SUPPLIED MATERIAL below:

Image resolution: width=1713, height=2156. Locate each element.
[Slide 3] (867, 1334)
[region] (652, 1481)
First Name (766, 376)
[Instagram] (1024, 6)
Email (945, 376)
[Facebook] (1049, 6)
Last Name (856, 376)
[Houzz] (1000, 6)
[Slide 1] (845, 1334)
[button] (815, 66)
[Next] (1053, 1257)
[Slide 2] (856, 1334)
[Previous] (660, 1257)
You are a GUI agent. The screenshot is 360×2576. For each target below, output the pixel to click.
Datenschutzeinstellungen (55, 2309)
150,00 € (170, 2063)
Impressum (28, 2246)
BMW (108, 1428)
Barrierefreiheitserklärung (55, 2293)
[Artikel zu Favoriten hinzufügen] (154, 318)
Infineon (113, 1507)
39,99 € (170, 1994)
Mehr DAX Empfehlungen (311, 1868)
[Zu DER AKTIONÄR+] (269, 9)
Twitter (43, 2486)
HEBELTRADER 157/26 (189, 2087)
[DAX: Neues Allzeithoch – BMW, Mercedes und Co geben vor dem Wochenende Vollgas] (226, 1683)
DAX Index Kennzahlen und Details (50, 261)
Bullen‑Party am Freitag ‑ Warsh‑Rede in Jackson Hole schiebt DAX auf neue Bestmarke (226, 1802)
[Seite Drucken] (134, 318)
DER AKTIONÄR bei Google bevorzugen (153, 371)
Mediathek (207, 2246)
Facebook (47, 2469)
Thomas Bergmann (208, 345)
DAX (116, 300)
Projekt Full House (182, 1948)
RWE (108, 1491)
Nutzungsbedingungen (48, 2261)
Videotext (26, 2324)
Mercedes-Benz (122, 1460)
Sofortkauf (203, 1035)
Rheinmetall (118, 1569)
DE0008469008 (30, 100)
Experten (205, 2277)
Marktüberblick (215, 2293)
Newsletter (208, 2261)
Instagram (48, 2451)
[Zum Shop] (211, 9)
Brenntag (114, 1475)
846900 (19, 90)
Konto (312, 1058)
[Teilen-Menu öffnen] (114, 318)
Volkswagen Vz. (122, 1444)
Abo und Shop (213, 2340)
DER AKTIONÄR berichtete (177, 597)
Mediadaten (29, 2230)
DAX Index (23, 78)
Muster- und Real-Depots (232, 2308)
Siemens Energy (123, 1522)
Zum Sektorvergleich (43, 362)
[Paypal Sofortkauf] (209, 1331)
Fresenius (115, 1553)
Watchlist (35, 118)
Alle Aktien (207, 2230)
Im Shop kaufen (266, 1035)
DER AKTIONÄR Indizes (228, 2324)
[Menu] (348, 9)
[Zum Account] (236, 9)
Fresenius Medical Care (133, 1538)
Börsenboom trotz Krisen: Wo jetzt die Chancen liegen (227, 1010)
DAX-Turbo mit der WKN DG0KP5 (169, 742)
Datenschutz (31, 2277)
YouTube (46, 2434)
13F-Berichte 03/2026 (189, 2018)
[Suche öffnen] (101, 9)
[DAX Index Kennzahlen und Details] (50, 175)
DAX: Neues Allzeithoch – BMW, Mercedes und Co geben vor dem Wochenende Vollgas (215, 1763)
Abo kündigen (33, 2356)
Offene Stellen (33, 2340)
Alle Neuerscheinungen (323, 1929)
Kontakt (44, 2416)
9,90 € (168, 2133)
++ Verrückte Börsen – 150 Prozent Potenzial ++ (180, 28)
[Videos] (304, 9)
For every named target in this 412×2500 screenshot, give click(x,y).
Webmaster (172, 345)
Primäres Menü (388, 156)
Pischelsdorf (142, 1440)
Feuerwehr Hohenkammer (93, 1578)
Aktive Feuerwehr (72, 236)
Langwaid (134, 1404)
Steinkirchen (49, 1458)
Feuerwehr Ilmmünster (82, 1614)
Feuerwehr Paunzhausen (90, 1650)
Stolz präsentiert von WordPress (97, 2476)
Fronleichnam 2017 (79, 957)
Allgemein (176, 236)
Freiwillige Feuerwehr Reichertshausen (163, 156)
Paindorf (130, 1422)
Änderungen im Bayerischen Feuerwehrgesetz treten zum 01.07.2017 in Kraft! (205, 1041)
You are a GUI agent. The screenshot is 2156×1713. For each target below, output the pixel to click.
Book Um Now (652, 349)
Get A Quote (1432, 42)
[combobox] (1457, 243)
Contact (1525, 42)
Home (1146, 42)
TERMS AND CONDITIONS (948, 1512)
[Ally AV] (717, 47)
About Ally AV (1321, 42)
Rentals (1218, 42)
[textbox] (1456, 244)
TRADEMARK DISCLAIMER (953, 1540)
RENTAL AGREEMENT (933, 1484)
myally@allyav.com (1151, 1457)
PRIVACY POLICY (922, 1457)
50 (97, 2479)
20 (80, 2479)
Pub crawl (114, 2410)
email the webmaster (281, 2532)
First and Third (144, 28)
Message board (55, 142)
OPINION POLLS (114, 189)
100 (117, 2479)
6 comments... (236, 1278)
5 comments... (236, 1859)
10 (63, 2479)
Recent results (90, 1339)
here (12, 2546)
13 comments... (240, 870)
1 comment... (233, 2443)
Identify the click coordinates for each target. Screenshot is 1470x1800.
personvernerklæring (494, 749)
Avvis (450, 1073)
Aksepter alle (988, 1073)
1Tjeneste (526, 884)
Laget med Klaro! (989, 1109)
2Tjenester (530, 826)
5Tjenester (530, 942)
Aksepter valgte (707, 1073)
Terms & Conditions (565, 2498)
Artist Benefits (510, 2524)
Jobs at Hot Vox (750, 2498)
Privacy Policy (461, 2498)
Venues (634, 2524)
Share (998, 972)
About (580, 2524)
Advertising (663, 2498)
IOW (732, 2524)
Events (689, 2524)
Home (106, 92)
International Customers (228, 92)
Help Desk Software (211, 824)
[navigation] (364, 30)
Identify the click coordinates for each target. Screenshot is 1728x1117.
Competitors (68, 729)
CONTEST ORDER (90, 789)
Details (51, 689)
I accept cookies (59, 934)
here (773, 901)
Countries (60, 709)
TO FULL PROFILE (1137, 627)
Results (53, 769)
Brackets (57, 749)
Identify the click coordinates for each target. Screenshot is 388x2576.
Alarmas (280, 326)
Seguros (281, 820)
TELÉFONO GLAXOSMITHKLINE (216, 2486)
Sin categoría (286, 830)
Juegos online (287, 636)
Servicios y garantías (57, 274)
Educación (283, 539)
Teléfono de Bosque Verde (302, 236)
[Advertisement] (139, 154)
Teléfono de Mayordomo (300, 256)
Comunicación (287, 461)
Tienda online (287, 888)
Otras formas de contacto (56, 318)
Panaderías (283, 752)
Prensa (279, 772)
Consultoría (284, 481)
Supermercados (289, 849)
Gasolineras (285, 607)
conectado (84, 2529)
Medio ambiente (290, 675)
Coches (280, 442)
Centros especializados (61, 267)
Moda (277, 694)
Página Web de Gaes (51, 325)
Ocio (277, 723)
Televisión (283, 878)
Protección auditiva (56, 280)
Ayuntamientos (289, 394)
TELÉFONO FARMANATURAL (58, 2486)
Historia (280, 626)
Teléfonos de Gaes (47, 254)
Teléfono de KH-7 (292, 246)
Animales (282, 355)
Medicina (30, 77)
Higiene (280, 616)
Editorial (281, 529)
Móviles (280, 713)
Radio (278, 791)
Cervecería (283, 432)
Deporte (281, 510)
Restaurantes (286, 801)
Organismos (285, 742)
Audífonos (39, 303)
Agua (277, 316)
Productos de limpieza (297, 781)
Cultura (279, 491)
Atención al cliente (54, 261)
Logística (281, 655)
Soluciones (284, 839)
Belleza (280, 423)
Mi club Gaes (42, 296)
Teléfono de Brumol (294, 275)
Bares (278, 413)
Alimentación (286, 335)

End of SUPPLIED MATERIAL.

# GOAL OF THE EXERCISE
Count how many lines of the listing above include "each" and report that number alone.

# WRITTEN REPLY
6